### INSTRUÇÕES
• a. Responda a estas perguntas sobre o texto relativo à fraude biométrica nas fintech africanas:
(i) Em quantos países africanos foram realizadas as verificações de identidade analisadas em 2025?
(ii) Quantas vezes mais frequentes são as tentativas de apropriação de contas do que as fraudes na fase de registo?
(iii) Quantos rostos biométricos roubados terá utilizado o grupo de fraudadores no caso observado em 2025?
• b. Resuma em duas frases o texto sobre a fraude biométrica nas fintech africanas.
• c. Retome o texto sobre a fraude biométrica nas fintech africanas a partir da sua última frase.

### TEXTO DE LEITURA
*-*-*
Segundo um relatório da Smile ID, cerca de 69% das fraudes biométricas que visam as fintech africanas são agora geradas por inteligência artificial, numa altura em que os cibercriminosos passam a visar cada vez mais contas já existentes. Uma evolução que poderá fragilizar a confiança nos serviços financeiros digitais e travar os progressos da inclusão financeira no continente.
Cerca de 69% das fraudes biométricas dirigidas às fintech africanas são atualmente geradas por inteligência artificial, segundo um novo relatório publicado pela empresa de verificação de identidade Smile ID, uma plataforma africana especializada em verificação de identidade digital, deteção de fraude e conformidade KYC/AML. O estudo destaca uma transformação profunda nos métodos utilizados pelas redes criminosas na economia digital do continente.
Intitulado «Digital Identity Fraud in Africa 2026», o relatório baseia-se na análise de mais de 200 milhões de verificações de identidade realizadas em 2025 em 35 países africanos, provenientes de uma base de dados acumulada com mais de 400 milhões de verificações desde 2019. As conclusões mostram que a fraude está a deslocar-se progressivamente para contas já existentes, em vez de se concentrar na criação de perfis falsos.
Durante muito tempo, as plataformas fintech concentraram os seus sistemas de segurança na fase de abertura de conta, exigindo a apresentação de um documento de identificação e um selfie para verificar a identidade dos novos utilizadores. No entanto, os fraudadores passaram agora a direcionar os ataques para momentos críticos de acesso às contas, como inícios de sessão, redefinições de palavra-passe ou mudanças de dispositivo.
Segundo a Smile ID, estas tentativas de apropriação de contas são agora cinco vezes mais frequentes do que as fraudes na fase de registo. Os sistemas de segurança são muitas vezes menos rigorosos nestas etapas, criando oportunidades para os cibercriminosos.
O estudo revela também o crescimento de redes organizadas capazes de realizar ataques em grande escala. Num único caso observado em 2025, um grupo de fraudadores terá utilizado cerca de uma centena de rostos biométricos roubados para lançar mais de 160 mil tentativas de verificação num mês em várias plataformas fintech africanas.
*-*-*
### CONJUNTO DE DADOS
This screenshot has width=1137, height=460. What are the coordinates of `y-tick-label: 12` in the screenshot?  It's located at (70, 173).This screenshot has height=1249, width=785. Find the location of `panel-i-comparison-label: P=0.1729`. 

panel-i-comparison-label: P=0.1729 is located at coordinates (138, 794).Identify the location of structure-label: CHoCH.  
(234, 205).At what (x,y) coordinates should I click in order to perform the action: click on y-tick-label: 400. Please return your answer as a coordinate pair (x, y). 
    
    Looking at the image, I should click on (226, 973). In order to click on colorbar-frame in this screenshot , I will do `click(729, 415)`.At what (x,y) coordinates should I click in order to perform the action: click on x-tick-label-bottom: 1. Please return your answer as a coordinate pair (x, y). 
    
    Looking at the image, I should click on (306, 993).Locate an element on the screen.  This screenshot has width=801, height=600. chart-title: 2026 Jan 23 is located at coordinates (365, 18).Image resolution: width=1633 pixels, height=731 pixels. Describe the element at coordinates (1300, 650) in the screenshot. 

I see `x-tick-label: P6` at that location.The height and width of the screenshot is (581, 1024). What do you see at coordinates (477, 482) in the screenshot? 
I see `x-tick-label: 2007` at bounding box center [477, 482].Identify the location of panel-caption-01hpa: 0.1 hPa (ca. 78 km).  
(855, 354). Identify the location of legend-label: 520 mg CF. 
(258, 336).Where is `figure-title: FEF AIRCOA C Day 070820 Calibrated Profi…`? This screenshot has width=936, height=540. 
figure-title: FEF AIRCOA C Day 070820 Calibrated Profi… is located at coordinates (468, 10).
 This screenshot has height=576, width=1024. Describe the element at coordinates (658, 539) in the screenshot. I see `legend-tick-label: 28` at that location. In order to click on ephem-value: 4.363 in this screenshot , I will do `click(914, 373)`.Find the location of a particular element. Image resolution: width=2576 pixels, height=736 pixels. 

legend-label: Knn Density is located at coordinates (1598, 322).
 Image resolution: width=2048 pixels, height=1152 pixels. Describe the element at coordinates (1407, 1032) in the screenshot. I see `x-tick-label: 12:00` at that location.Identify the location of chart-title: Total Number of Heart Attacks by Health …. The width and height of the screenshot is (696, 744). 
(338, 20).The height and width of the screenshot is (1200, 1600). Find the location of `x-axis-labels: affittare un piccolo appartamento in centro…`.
*-*-*
### RESPOSTAS
• a.
(i) Em 35 países africanos.
(ii) Cinco vezes mais frequentes.
(iii) Cerca de uma centena.

• b. Segundo um relatório da Smile ID, baseado em mais de 200 milhões de verificações de identidade realizadas em 2025 em 35 países africanos, cerca de 69% das fraudes biométricas dirigidas às fintech africanas são geradas por inteligência artificial. A fraude desloca-se para contas já existentes, com tentativas de apropriação cinco vezes mais frequentes do que as fraudes no registo, e redes organizadas realizam ataques em grande escala.

• c.
Algumas identidades foram utilizadas mais de 12 mil vezes em tentativas de acesso, o que demonstra uma reutilização sistemática de dados biométricos roubados. Para os investigadores da Smile ID, estas práticas evidenciam o surgimento de verdadeiras «cadeias de fornecimento» de identidades digitais, alimentadas por bases de dados pirateadas ou por credenciais recolhidas em mercados clandestinos.
Uma ameaça direta à inclusão financeira
A inteligência artificial desempenha agora um papel central nestas operações. O relatório estima que 69% dos casos de fraude biométrica detetados em 2025 envolveram tecnologias de IA, incluindo deepfakes, rostos sintéticos ou manipulações faciais automatizadas.
Estas ferramentas permitem aos fraudadores criar identidades digitais credíveis a custos muito baixos e testar repetidamente os sistemas de segurança até encontrarem uma vulnerabilidade.
A pressão é particularmente visível na África Ocidental, onde as tentativas de fraude na banca de retalho aumentaram cerca de 50% em 2025, sobretudo durante acessos às contas ou processos de recuperação de conta.
Para os especialistas, esta evolução levanta um desafio importante para o futuro das finanças digitais em África. Na última década, a proporção de adultos africanos com uma conta financeira passou de 34% para quase 60%, o que representa mais de 200 milhões de novas contas.
No entanto, este progresso poderá ser comprometido caso a confiança dos utilizadores seja afetada.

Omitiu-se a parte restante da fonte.